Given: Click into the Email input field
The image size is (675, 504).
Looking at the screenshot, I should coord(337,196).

....

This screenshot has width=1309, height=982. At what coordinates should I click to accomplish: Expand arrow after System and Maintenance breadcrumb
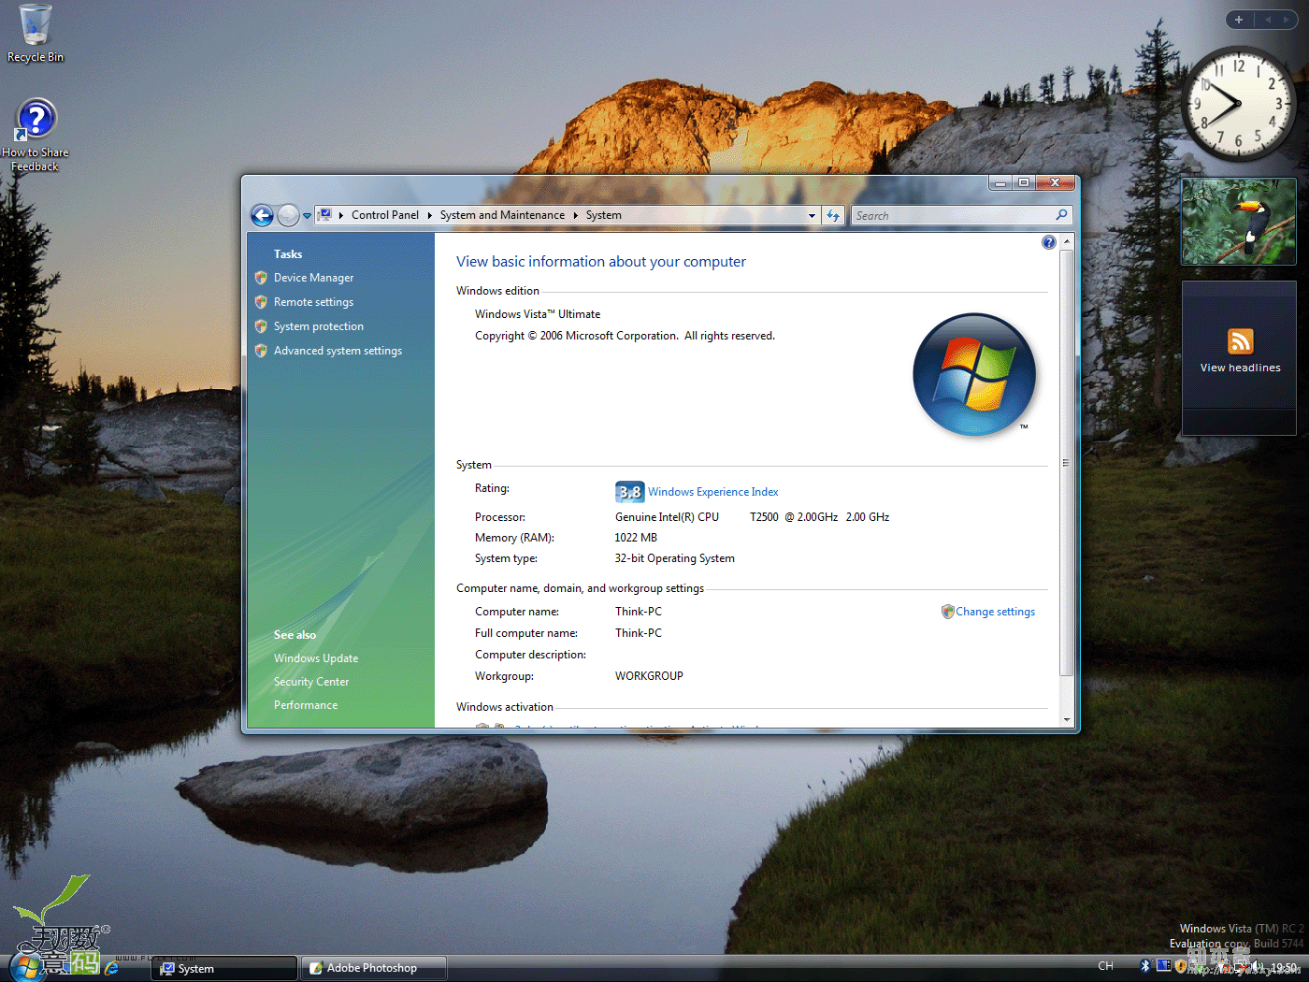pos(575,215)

....

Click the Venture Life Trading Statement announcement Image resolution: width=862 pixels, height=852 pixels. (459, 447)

....

● **What is expected**:
Render everything from the line containing "This screenshot has" down to the line containing "pos(575,215)", both lines included, as a numbered list, omitting blank lines. Leave the pictures out of the answer.

● **Final result**:
1. This screenshot has width=1309, height=982. At what coordinates should I click to accomplish: Expand arrow after System and Maintenance breadcrumb
2. pos(575,215)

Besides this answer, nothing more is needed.